== How to complete this task ==
Identify all lines of the data containing the string "will" and copy them.

Saved data entries
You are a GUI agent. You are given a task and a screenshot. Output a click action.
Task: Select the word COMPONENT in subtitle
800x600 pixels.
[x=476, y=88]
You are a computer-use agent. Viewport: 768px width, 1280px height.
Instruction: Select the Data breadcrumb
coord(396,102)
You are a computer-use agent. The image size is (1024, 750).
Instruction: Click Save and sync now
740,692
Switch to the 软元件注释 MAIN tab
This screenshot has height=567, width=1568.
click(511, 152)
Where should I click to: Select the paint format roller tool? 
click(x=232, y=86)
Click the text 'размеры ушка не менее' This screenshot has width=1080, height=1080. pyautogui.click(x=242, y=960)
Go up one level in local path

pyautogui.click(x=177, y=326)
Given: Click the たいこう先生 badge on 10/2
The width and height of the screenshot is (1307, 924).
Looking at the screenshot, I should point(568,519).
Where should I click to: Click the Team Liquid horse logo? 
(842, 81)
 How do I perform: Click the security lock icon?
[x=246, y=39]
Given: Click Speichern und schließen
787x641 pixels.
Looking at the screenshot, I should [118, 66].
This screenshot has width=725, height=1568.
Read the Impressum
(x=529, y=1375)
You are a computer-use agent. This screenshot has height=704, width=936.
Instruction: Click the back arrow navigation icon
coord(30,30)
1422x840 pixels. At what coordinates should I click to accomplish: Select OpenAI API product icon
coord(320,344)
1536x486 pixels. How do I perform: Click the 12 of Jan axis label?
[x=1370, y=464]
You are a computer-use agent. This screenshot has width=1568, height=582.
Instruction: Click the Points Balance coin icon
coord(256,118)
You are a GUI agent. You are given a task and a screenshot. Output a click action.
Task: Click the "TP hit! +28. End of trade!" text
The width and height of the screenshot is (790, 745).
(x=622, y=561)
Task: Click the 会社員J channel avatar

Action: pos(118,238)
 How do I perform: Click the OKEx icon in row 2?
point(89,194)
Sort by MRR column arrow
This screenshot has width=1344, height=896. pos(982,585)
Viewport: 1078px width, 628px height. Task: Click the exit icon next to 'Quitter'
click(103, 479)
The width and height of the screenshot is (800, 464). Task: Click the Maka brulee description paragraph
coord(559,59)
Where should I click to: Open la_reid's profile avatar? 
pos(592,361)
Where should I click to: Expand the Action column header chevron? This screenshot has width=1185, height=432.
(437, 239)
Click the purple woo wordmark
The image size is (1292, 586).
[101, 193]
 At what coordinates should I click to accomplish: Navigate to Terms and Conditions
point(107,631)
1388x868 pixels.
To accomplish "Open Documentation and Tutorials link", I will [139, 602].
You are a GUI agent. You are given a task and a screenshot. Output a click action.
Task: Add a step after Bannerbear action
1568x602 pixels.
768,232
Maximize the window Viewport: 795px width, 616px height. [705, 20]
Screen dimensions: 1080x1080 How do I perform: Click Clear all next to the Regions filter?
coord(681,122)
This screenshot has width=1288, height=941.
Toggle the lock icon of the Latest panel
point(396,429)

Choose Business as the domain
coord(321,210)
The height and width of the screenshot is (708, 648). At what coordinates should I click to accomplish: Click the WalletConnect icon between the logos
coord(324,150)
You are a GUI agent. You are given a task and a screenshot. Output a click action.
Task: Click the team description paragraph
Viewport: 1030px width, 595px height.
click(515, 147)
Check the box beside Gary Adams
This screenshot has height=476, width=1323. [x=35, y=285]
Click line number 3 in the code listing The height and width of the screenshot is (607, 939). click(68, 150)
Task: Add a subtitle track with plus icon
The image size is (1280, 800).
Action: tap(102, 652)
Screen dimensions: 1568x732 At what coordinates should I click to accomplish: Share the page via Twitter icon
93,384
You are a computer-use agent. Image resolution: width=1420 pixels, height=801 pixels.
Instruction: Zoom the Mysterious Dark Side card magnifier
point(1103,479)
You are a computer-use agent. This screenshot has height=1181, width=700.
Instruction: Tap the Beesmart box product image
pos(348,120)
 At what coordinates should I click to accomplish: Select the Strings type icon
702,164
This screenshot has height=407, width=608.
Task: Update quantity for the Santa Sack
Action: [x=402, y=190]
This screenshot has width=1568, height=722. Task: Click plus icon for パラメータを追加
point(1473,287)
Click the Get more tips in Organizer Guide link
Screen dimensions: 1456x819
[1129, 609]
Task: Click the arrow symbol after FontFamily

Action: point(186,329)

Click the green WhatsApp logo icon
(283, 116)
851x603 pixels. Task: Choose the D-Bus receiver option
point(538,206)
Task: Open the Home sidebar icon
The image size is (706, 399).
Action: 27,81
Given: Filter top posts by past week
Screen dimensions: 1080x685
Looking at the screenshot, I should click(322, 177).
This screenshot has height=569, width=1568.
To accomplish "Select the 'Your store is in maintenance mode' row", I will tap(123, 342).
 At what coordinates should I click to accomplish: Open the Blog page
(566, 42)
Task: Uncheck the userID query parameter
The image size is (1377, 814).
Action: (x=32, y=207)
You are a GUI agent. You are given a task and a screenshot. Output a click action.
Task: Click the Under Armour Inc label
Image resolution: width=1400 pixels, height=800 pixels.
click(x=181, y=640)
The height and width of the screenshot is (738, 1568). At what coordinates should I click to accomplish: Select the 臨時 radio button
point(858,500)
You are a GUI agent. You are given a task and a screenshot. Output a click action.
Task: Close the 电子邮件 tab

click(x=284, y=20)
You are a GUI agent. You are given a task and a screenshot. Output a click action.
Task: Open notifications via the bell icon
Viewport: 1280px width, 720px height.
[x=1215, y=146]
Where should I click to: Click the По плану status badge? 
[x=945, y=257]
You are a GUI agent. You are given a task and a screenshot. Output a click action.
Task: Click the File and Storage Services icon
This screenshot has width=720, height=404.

== Answer below ==
To accomplish "Open Documentation and Tutorials link", I will [139, 602].
To accomplish "Select the 'Your store is in maintenance mode' row", I will tap(123, 342).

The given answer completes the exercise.